Joseph Maestas, the City Councilor, recently asked Chief of Police Patrick Gallagher to ensure that all officers receive updated training on how to handle marijuana possession when they come across it. For example, when it may be appropriate to make an arrest (if other drugs or minors are involved, or if there is an exchange of marijuana for cash, for example) and when they should just go ahead and issue a citation (any basic possession case where the amount of cannabis found is an ounce or less), as well as formal training in regards to medical marijuana laws within the state and a “sensitivity training” on how even a simple possession conviction or arrest can cause big problems for people in the future, especially young adults.
“I’ve asked that he add another element to the lesson plan for the training and that is informing them on the impact, particularly on young people, of an arrest or conviction in terms of getting public housing or public financial aid in college,” Maestas said. “I want them to be sensitive to the impacts of having an arrest and or a conviction record.”

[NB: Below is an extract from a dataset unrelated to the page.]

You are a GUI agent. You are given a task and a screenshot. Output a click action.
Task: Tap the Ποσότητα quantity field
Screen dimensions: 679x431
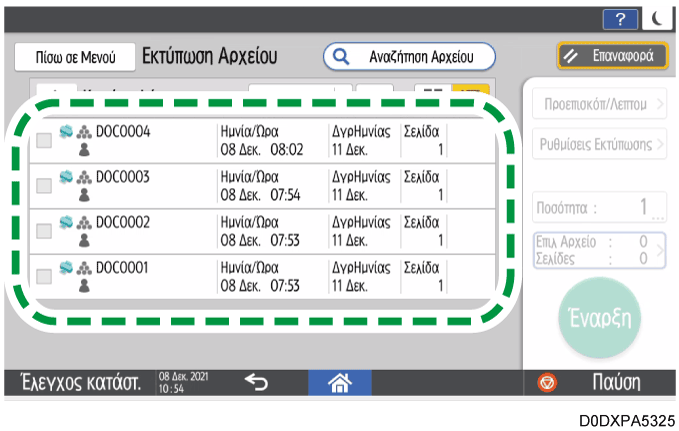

Officers are now being reminded of how to properly handle marijuana possession within their city during role call and there will be a formal training class that will be mandatory for all police officers that will go over all these different aspects. The idea is to put an end to excessive arrests for simple marijuana possession, which can have a lasting negative impact on someone’s life. The ordinance was adopted with these goals in mind and until now, police have not done a good enough job enforcing the local law – prompting this retraining – which will hopefully allow this ordinance to have the positive effect it was intended to have.